EXTRACT PROVIDED >>
■ ■ ■ ■
Some papers have recently shown that Hidden markov models (HMMs) are also extremely useful for the purpose of modeling sensory information in condition monitoring and tool wear applications [3, 4, 5]. The training algorithm used for the parameter estimation of HMMs is called the Baum-Welch algorithm, which is an Expectation-maximization algorithm. The advantage of using the Baum-Welch algorithm is that it is guaranteed to converge to a local optimum. Furthermore, given a set of training data and an initialized HMM, the Baum-Welch algorithm will always result in exactly the same estimated HMM parameters. Therefore, the quality of the HMM modeling is determined by the amount of training data available and the initialization of the HMMs. If the initialization is done in a deterministic manner (and not randomly) one will always obtain the exact same model after training. Hence the question remains, are HMMs or NNs preferable for online and indirect estimation of tool wear during a machining operation? This paper describes how data from an industrial turning operation was processed with both techniques in order to compare the results directly. Some background is given on both techniques, with reference to recent applications in the field of tool wear monitoring.

1.1 Neural networks

Neural network modeling is ideal for TCM problems because it utilizes a matrix of independent data simultaneously to make a classification. Two of the most attractive characteristics of NNs are their extraction of underlying information and robustness regarding distorted sensor signals. This also applies to sensor fusion schemes for TCM. Combining the features from the vibration, AE, force, and current signals, results in a model that can more accurately predict the tool condition [6]. The successful implementation of NNs depends on properly selecting the network structure as well as on the availability of reliable training data. It is also important to distinguish between supervised and unsupervised network paradigms. Unsupervised NNs are trained with input data only and are normally used for the discrete classification of different stages of tool wear. Supervised NNs are trained with input and output data and are used for a continuous estimation of tool wear.

There are two basic network paradigms for unsupervised classifications, namely Adaptive Resonance Theory (ART) and the Self-Organizing Map (SOM), also known as the Kohonen Feature Map (KFM). The use of unsupervised networks has many practical advantages, such as that the machining operation is not interrupted for taking measurements of wear. There is also the advantage of practical implementation if machining conditions change frequently and appropriate training samples cannot be collected for supervised learning. Furthermore, the numerous different combinations of tool and workpiece materials and geometries may make supervised learning impossible. Govekar and Grabec [7] used the SOM for classifying drill wear, where the SOM is used as an empirical modeler. They found that the adaptability of the SOM and its ability to handle noisy data made the technique feasible for online TCM. Jiaa and Dornfeld [8] used the SOM for predicting and detecting tool wear during turning.
■ ■ ■ ■
RECORDED DATA >>
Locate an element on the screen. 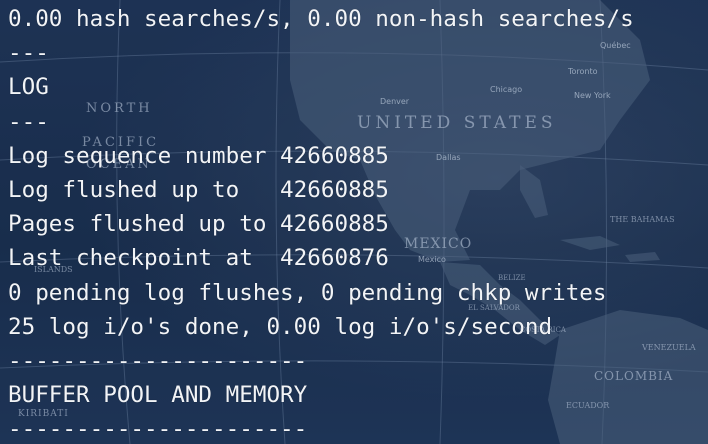 The image size is (708, 444). terminal-line: Pages flushed up to 42660885 is located at coordinates (198, 224).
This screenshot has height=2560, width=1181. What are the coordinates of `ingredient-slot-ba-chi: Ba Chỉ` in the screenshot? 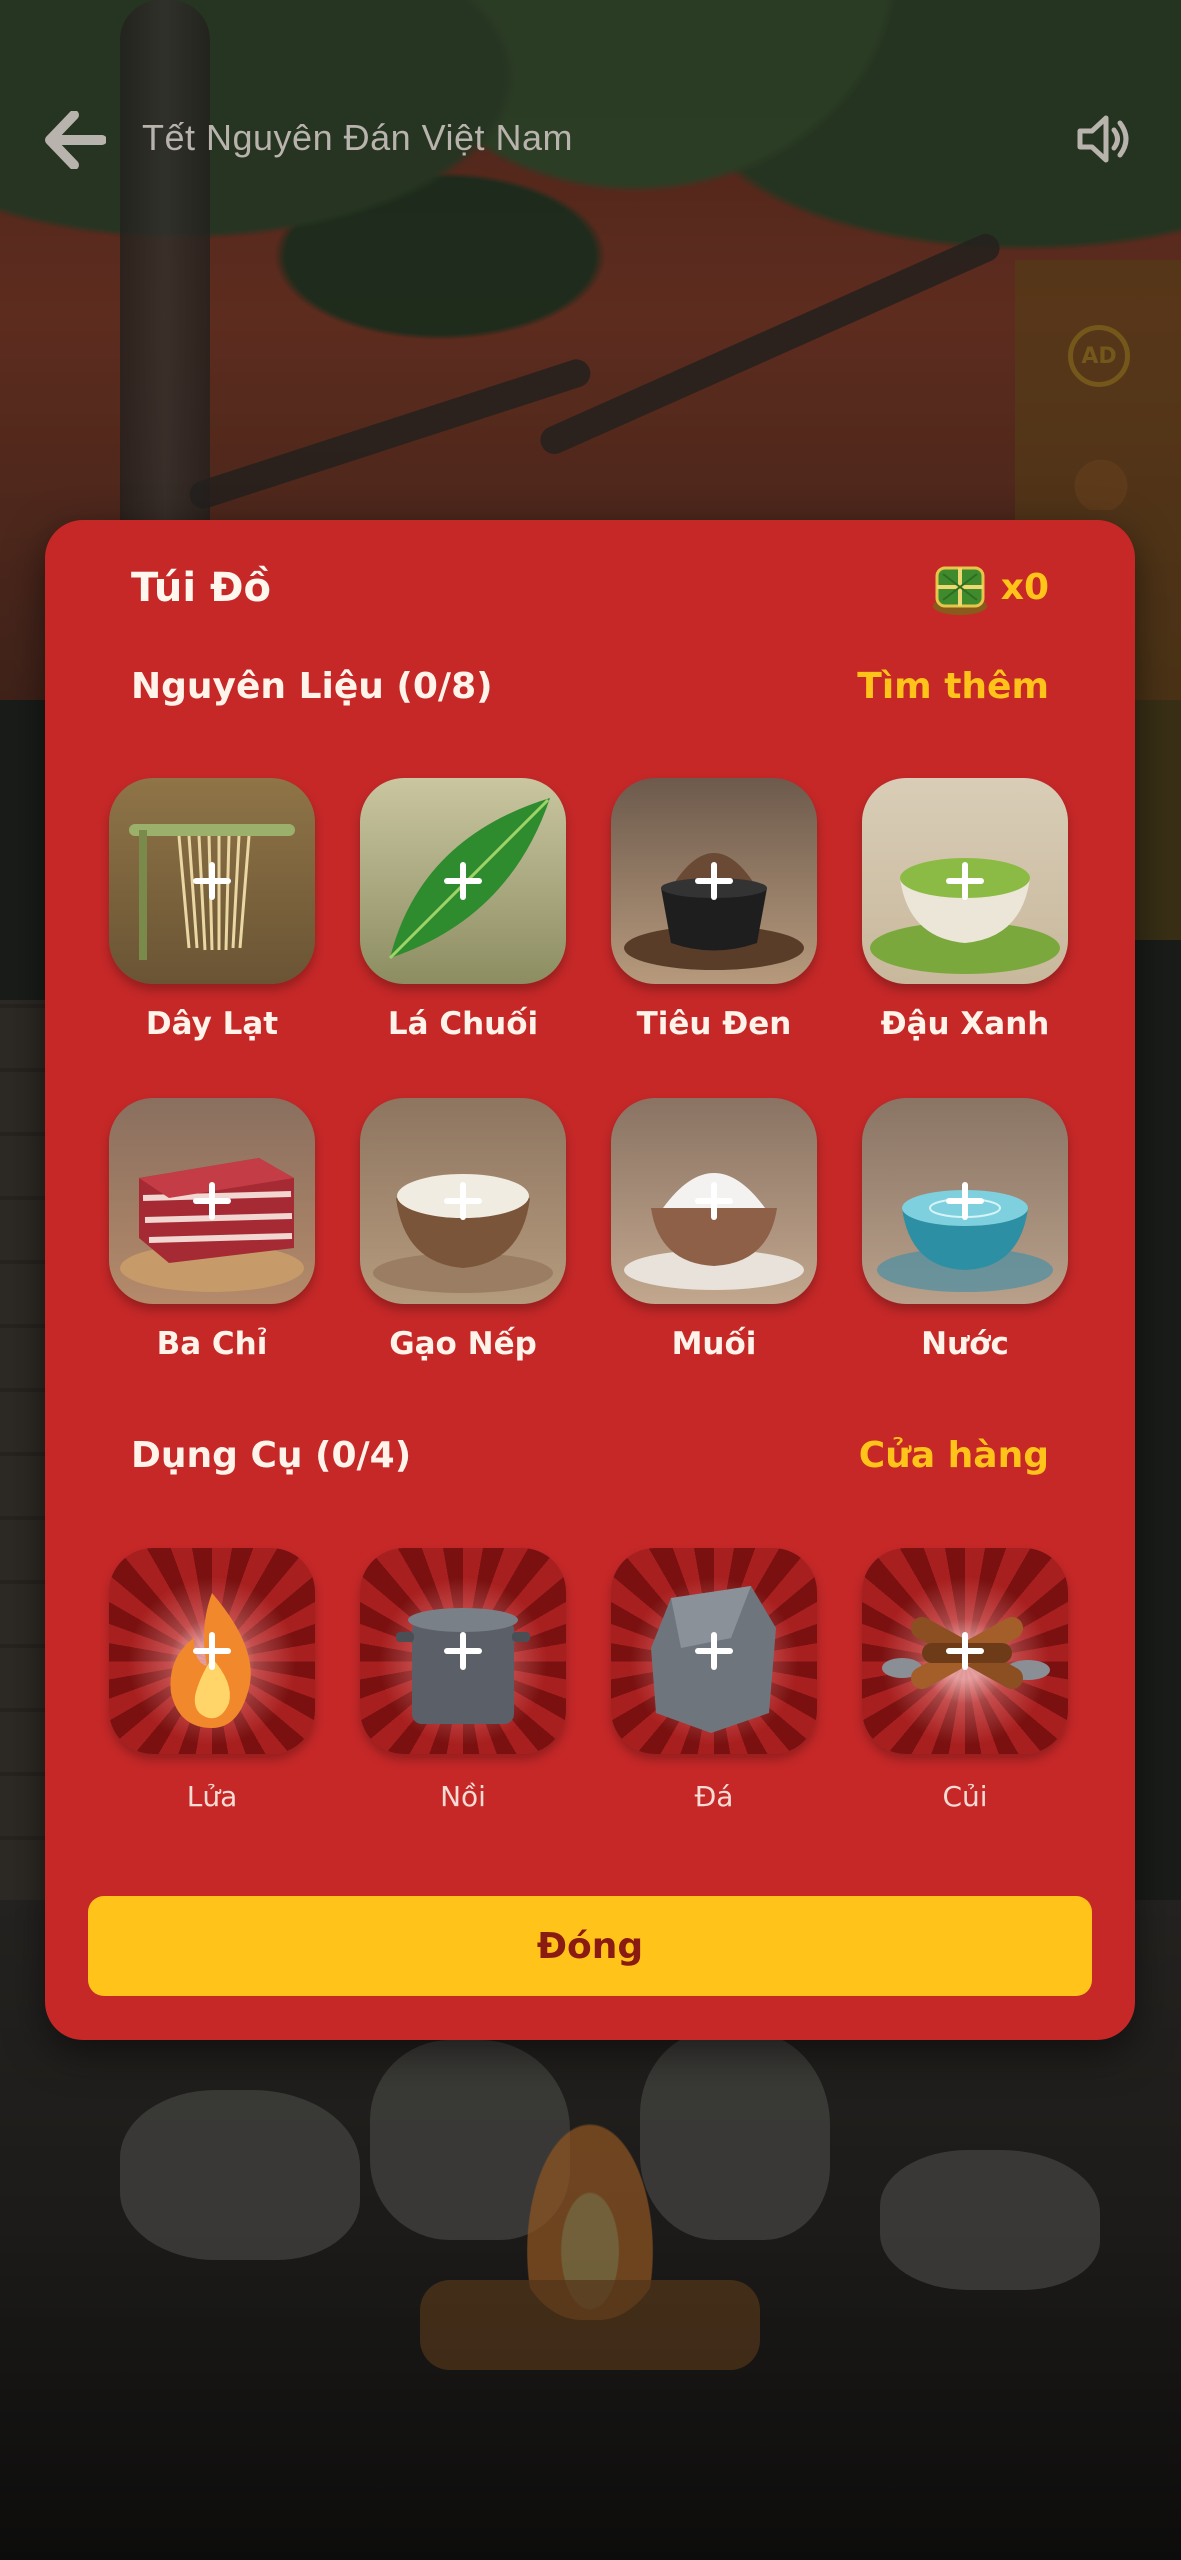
■ ■ ■ ■
EXERCISE DIRECTIONS >> Please carry the passage on tool wear monitoring forward from its final sentence. The lines have no connection to the passage on tool wear monitoring.

EXPECTED ANSWER >>
The most commonly supervised NNs for TCM are the multilayer perceptron (MLP), recurrent neural network (RNN), supervised neuro-fuzzy system (NFS-S), time delay neural network (TDNN), single layer perceptron (SLP) and the radial basis function (RBF) network. The use of an SLP for TCM is described by Dimla et al. [9], using the perceptron learning rule. The SLP can only be used to identify discrete classes of a tool’s condition. MLPs are usually trained with the backpropagation algorithm, which is the preferred choice for most standard cases. Some techniques are known to outperform backpropagation in terms of training time and generalization capabilities with certain NN paradigms. Lou and Lin [10] describe the use of an FF network using a Kalman filter to prevent the training problems encountered with backpropagation training for a TCM application. The method is less sensitive to the initialization values of the weights and biases that sometimes cause convergence problems with backpropagation.

Generally speaking, a dynamic system such as cutting processes should be monitored by means of a dynamic modeling technique, such as dynamic NN paradigms. To this end, recurrent networks, or even combining recurrent networks with other NN paradigms, can be used. Networks with tapped delay lines can also be used, such as TDNNs. This paper proposes a combined implementation of static and dynamic supervised NNs.

1.2 Hidden Markov models

The use of HMMs for the modeling of speech has been well established in the speech recognition community the past 20 years. HMMs were first introduced by Baum et al. [11]. After the introduction of HMMs, the method has been used successfully in speech recognition for several years. Consequently, there is a large variety of computer software available which enables one to implement HMM-based modeling easily.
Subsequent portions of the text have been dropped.